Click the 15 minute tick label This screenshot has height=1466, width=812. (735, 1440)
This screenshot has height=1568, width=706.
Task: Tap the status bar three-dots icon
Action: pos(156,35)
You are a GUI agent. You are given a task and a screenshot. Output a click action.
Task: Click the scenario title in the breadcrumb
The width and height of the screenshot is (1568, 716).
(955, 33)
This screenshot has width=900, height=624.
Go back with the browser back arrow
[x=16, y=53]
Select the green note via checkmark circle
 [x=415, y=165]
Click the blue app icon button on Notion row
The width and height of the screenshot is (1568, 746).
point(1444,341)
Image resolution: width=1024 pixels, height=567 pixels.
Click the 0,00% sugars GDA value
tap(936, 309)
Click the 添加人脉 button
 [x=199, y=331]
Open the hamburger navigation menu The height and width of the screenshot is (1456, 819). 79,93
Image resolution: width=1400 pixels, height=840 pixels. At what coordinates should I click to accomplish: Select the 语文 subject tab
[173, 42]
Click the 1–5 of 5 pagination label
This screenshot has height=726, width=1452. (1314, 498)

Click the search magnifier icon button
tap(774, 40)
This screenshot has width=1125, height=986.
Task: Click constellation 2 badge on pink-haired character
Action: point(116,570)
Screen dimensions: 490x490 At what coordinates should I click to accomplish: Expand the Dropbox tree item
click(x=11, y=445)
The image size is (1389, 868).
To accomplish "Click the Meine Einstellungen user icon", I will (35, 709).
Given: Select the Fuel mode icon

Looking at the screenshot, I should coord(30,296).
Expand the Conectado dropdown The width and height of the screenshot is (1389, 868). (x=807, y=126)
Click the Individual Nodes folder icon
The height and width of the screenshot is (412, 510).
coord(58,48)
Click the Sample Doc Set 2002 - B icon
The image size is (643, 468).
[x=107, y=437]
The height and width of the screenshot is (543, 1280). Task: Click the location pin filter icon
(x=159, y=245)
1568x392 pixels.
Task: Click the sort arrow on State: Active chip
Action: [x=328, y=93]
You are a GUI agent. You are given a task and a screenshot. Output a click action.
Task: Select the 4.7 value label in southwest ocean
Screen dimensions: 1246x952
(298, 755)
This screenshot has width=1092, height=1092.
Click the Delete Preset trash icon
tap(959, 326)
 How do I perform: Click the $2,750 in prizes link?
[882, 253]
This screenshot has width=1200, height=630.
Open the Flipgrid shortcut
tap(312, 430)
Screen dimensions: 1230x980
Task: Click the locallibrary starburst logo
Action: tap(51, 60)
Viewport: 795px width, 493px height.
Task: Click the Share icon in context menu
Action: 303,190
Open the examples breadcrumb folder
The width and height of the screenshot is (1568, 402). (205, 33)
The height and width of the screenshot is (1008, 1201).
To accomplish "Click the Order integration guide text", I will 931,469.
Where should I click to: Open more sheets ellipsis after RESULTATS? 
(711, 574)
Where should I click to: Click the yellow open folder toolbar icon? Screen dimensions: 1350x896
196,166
──────────
Copy out the records word for word, from the very beginning through the line that contains "click(x=11, y=445)", including that line.

Click the 15 minute tick label This screenshot has height=1466, width=812. (735, 1440)
This screenshot has height=1568, width=706.
Task: Tap the status bar three-dots icon
Action: pos(156,35)
You are a GUI agent. You are given a task and a screenshot. Output a click action.
Task: Click the scenario title in the breadcrumb
The width and height of the screenshot is (1568, 716).
(955, 33)
This screenshot has width=900, height=624.
Go back with the browser back arrow
[x=16, y=53]
Select the green note via checkmark circle
 [x=415, y=165]
Click the blue app icon button on Notion row
The width and height of the screenshot is (1568, 746).
point(1444,341)
Image resolution: width=1024 pixels, height=567 pixels.
Click the 0,00% sugars GDA value
tap(936, 309)
Click the 添加人脉 button
 [x=199, y=331]
Open the hamburger navigation menu The height and width of the screenshot is (1456, 819). 79,93
Image resolution: width=1400 pixels, height=840 pixels. At what coordinates should I click to accomplish: Select the 语文 subject tab
[173, 42]
Click the 1–5 of 5 pagination label
This screenshot has height=726, width=1452. (1314, 498)

Click the search magnifier icon button
tap(774, 40)
This screenshot has width=1125, height=986.
Task: Click constellation 2 badge on pink-haired character
Action: point(116,570)
Screen dimensions: 490x490 At what coordinates should I click to accomplish: Expand the Dropbox tree item
click(x=11, y=445)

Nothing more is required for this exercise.